Еленка отпрянула и если бы ее позади не поддержали женки, то кулем опала бы. Евдокия хотела сказать, что рада оказанной чести, но язык не повернулся. И все же она изобразила радость, хотя не могла отделаться от чувства, что видит перед собою не Юрия Васильевича, а его брата, хозяйственного Ивана Васильевича. Тот тоже умеет обращать чужую собственность в как бы свои дары, причем оставляя за собой право пользоваться ими. Вот и буераком он уже распоряжается, как своим.
Но делать нечего, все радостно загалдели, засобирались и поспешили к реке. Оболенская начала высказывать Дуне за Юряту, что, мол, это она подговорила своего сопровождающего вручить при всех косу и вообще, как он посмел!
— Да я сама в шоке! — отбивалась от неё Дуня. — И если на то пошло, то он больше твой, чем мой. За тобой ходит, наплевав на меня.
Мамки Оболенской согласно закивали и начали приводить примеры интереса Гусева. Еленка слушала, удивлялась и успокаивалась.

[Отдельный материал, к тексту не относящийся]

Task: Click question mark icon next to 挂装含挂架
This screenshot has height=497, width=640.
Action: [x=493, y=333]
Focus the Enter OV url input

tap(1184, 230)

— Так он не со зла, а по недоумию? — заинтересованно глядя на переживающего Юряту, сделала вывод она.
— В точку, — облегченно ответила Дуня. — Ты поедешь на речку? Может, тут останешься?
— Поеду! Народ хочет меня видеть, — приосанилась Еленка.
— А, ну да, конечно.
Они разошлись, уводя за собой своих людей. Оболенская первая выехала со двора, за ней приготовилась выезжать Дуня. Она немного задержалась из-за замешкавшегося брата, но кто-то перекрыл дорогу.
— А ну отступи! — грозно крикнул выехавший вперед Гришаня. — Дай дорогу!
— Я тебе отступлю, стервец! — раздался родной сердитый голос. — А ну, вертай взад! И зови нашу козу-стрекозу!
Глава 22.
— Деда? Деда! — сорвалась Дуня, и выпрыгнув из саней, побежала навстречу. — Ты как тут? Ой, мама? Что случилось? Почему вы тут?
Подбежавший Ванюшка чин чином раскланялся с дедом и матушкой, позволил себя поцеловать и быстро отступил, опасаясь, что кто-то из местных пацанов увидит, как его слюнявили. Ему сейчас больше всего на свете хотелось следовать за князем, но жизнь не справедлива. Поэтому он на всякий случай опустил голову и выставил сестру вперёд.
— Вот приехал узнать, что у тебя тут случилось? — сурово сдвинув брови, сообщил Еремей Профыч.
— Деда… — непонимающе протянула Дуня.
— Приезжаю, а в городе безлюдье! Ну, думаю, где все? А Милослава говорит, надо Дуняшу найти, там видно будет. И что я вижу?
— Что?
— Весь город тут! — стукнув кулаком об раскрытую ладонь, грозно воскликнул боярин.
— Деда, это не я! — возмутилась внучка, а стоявший позади неё внук закивал головой, потом замотал, но подумав, вновь закивал, подтверждая её слова.
— А кто? — рыкнул боярин.
— Это Лыко-Оболенская отжигает! — в голосе Евдокии были обида за несправедливые подозрения на её счет, нотки гордости за Еленку, как за успешную ученицу и одновременно призыв к вечному : «Люди добрые, посмотрите, что деется!»
— Чего? — встревоженно оглядываясь, Еремей Профыч искал признаки пожара.
— Деда, — вступил Ванюша, — Дунька правду молвит. Из-за Еленки город лихорадит.
— А что я говорила, батюшка? — не удержалась боярыня Милослава. — Наша Евдокиюшка давно уже за ум взялась, иначе бы князь не поручил ей службу сослужить.